We further regard any statement contained in a document that is incorporated by reference in this Registration Statement to be modified
or superseded if this Registration Statement, or some other subsequently filed document that is also incorporated by reference in this Registration Statement, modifies or supersedes the statement. If this occurs, we regard the statement to be
incorporated in this Registration Statement by reference only in the statements modified or superseded form.
Item 4.
Description of Securities.
Not applicable.
Item 5. Interests of Named Experts and Counsel.
Not applicable.
Item 6. Indemnification of Directors and Officers.
Kraft Foods Group is a Virginia corporation. The Virginia Stock Corporation Act (the VSCA) permits indemnification of a corporations directors and officers in a variety of circumstances,
which may include indemnification for liabilities under the Securities Act of 1933, as amended (the Securities Act). Sections 13.1-697 and 13.1-702 of the VSCA generally authorize a Virginia corporation to indemnify its directors and
officers in civil or criminal actions if they acted in good faith and believed their conduct to be in the best interests of the corporation and, in the case of criminal actions, had no reasonable cause to believe that the conduct was unlawful.
Additionally, Section 13.1-704 of the VSCA provides that a
Virginia corporation has the power to make any further indemnity to any director or officer, including under its articles of incorporation or any by-law or shareholder resolution, except an
indemnity against their willful misconduct or a knowing violation of the criminal law. Kraft Foods Groups amended and restated articles of incorporation require Kraft Foods Group to indemnify its directors, officers and other eligible persons
to the full extent permitted by the VSCA.

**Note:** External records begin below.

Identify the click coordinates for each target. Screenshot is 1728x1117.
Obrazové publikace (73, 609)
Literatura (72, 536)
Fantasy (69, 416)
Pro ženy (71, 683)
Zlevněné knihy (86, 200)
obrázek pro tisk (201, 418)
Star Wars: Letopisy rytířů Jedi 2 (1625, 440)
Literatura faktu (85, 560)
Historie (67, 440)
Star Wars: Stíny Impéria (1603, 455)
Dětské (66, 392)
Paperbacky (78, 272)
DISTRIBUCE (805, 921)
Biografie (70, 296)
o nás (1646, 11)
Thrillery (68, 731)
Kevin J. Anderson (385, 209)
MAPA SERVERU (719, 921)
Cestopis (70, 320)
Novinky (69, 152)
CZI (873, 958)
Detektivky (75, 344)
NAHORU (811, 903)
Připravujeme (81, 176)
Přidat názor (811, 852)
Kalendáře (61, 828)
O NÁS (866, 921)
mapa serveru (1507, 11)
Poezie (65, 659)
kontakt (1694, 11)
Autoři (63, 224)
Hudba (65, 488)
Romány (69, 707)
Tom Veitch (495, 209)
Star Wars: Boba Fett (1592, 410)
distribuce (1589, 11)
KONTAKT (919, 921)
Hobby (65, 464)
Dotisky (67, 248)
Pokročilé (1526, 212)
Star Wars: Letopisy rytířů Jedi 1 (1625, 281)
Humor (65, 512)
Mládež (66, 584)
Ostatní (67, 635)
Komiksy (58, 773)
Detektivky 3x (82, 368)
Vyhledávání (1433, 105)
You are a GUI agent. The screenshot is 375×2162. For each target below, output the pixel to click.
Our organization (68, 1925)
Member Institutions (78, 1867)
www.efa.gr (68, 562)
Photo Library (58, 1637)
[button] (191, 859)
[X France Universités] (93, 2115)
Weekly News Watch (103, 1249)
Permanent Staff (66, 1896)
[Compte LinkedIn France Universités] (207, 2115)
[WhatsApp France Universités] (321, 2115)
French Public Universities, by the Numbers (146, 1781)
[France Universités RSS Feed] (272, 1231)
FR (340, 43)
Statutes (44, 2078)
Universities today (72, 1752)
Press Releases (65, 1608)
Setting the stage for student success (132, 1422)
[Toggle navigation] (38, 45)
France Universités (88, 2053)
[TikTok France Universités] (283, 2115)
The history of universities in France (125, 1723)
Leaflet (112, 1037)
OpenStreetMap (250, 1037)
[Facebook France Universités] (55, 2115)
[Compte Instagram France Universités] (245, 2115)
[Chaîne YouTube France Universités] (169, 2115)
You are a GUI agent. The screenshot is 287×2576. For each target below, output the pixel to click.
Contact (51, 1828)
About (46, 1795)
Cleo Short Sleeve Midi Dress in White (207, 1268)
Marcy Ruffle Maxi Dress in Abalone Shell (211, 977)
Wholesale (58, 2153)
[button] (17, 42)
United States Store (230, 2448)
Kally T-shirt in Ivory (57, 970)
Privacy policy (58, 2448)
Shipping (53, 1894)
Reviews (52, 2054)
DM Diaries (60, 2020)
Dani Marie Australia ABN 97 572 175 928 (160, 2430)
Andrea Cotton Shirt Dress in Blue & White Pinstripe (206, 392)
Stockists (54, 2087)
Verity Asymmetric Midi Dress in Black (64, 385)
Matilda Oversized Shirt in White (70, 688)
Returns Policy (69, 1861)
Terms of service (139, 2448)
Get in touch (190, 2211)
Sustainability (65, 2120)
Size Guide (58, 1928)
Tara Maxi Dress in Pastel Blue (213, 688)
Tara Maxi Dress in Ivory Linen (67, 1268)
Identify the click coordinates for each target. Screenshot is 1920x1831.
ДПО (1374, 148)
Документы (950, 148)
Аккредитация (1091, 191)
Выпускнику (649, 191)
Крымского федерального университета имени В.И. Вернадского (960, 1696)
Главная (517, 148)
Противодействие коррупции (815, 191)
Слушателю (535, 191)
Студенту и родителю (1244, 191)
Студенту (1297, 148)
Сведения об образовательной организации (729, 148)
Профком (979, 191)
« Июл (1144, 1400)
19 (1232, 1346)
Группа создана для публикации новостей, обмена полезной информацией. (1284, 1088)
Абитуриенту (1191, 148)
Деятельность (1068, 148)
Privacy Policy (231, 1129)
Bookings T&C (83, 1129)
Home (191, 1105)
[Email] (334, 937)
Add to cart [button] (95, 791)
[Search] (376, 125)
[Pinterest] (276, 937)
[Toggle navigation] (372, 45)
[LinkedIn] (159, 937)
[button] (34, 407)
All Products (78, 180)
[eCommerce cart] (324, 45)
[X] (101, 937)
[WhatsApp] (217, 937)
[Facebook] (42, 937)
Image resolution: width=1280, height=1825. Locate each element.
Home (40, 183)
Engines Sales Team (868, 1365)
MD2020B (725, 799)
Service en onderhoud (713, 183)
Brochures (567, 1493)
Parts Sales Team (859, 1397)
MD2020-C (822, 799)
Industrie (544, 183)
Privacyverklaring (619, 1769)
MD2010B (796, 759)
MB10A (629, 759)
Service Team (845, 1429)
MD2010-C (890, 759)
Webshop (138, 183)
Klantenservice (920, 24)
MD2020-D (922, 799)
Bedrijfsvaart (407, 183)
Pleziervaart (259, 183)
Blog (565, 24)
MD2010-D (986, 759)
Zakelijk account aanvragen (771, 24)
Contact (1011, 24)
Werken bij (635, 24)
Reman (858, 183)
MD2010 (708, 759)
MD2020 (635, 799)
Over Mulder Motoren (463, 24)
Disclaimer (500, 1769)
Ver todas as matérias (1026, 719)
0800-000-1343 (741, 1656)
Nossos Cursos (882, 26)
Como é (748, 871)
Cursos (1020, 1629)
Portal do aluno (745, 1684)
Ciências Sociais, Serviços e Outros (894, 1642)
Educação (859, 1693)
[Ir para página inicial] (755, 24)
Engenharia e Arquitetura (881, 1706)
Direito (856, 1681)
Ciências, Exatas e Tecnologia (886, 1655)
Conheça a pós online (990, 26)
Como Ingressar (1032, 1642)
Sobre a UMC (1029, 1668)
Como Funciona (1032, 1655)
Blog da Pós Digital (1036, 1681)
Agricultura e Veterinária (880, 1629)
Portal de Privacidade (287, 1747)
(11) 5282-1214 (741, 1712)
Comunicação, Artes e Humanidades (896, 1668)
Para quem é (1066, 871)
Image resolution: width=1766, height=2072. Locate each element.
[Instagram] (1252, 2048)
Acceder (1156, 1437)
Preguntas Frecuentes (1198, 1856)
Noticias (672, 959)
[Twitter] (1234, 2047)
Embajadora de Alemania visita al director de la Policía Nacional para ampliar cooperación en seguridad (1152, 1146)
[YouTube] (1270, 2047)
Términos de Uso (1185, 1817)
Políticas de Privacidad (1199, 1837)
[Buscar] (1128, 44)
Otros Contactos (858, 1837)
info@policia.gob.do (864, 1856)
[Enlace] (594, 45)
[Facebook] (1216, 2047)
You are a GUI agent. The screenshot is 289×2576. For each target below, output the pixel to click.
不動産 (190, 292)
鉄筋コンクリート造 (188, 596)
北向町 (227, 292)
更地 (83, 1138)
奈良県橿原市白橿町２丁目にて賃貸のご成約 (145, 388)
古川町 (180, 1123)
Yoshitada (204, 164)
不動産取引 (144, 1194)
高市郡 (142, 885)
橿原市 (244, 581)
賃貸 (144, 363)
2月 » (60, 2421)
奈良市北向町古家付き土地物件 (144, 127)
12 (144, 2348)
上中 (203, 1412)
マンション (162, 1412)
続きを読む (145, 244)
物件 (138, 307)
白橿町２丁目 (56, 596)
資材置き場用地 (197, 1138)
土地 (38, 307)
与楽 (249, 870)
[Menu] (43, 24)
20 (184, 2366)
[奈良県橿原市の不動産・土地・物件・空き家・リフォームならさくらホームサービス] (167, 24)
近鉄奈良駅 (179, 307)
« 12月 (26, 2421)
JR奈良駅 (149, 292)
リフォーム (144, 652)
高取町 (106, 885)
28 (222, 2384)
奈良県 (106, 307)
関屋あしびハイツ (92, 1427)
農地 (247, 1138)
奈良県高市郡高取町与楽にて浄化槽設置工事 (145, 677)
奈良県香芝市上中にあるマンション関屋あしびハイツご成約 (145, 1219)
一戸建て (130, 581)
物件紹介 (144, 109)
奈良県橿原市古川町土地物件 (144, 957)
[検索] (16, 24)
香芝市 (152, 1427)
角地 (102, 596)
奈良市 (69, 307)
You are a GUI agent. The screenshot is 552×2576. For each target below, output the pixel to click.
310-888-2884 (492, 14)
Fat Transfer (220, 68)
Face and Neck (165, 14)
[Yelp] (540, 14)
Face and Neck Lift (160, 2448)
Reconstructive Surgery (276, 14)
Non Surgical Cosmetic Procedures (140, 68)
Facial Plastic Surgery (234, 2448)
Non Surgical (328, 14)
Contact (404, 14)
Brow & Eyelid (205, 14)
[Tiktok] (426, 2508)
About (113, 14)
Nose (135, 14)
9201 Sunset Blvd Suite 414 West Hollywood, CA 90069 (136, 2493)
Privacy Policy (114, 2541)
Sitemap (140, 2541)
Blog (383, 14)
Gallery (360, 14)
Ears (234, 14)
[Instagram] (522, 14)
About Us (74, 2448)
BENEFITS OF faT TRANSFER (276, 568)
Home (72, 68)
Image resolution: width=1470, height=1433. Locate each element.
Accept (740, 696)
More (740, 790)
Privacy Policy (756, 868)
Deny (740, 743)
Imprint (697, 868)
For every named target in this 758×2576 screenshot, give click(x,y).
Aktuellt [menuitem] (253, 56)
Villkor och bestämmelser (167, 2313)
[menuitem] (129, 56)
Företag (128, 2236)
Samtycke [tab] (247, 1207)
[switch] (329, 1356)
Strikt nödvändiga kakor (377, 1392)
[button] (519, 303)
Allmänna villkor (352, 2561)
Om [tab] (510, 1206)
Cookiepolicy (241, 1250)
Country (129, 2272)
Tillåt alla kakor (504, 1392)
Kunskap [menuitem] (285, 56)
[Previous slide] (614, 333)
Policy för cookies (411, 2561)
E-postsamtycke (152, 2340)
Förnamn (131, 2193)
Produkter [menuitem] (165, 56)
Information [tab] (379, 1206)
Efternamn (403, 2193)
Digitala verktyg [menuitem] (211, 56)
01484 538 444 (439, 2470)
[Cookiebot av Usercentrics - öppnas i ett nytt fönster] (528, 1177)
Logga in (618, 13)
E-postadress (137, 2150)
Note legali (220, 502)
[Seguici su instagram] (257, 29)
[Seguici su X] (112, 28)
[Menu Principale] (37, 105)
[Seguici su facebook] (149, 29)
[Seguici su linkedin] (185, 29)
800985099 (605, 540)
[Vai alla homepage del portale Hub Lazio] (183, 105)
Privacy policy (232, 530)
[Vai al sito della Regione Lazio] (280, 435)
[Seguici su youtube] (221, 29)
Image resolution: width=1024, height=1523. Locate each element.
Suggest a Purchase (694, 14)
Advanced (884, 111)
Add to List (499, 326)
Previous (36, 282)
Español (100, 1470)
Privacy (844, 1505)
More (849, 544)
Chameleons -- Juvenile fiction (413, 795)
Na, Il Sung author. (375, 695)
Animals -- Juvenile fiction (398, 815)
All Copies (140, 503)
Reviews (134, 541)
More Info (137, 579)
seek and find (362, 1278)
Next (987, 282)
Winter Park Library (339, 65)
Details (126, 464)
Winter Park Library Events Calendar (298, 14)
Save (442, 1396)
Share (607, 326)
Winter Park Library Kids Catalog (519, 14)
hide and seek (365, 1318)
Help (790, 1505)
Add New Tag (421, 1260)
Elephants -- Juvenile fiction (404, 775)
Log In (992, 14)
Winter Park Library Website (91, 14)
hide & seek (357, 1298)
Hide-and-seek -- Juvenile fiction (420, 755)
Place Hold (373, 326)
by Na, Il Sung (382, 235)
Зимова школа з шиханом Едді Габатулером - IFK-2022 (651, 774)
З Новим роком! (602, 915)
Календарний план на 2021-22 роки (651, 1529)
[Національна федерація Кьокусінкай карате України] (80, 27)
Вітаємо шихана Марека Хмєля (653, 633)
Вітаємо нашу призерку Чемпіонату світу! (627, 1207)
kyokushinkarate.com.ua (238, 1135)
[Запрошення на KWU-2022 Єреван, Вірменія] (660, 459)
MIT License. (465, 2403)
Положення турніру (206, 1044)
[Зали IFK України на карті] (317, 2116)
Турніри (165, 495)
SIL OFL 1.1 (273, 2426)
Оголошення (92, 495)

Kraft Foods Groups amended and restated articles of incorporation also
provide that, to the full extent that the VSCA permits the limitation or elimination of the liability of directors, officers and other eligible persons, no director, officer or such eligible person of Kraft Foods Group shall be liable to Kraft Foods
Group or its shareholders for monetary damages arising out of any transaction, occurrence or course of conduct. Section 13.1-692.1 of the VSCA permits the elimination of liability of directors and officers in any proceeding brought by or in the
right of a corporation or brought by or on behalf of shareholders of a corporation, except for liability resulting from such persons having engaged in willful misconduct or a knowing violation of the criminal law or any federal or state securities
law, including, without limitation, any unlawful insider trading or manipulation of the market for any security. Sections 13.1-692.1 and 13.1-696 to -704 of the VSCA are hereby incorporated by reference herein.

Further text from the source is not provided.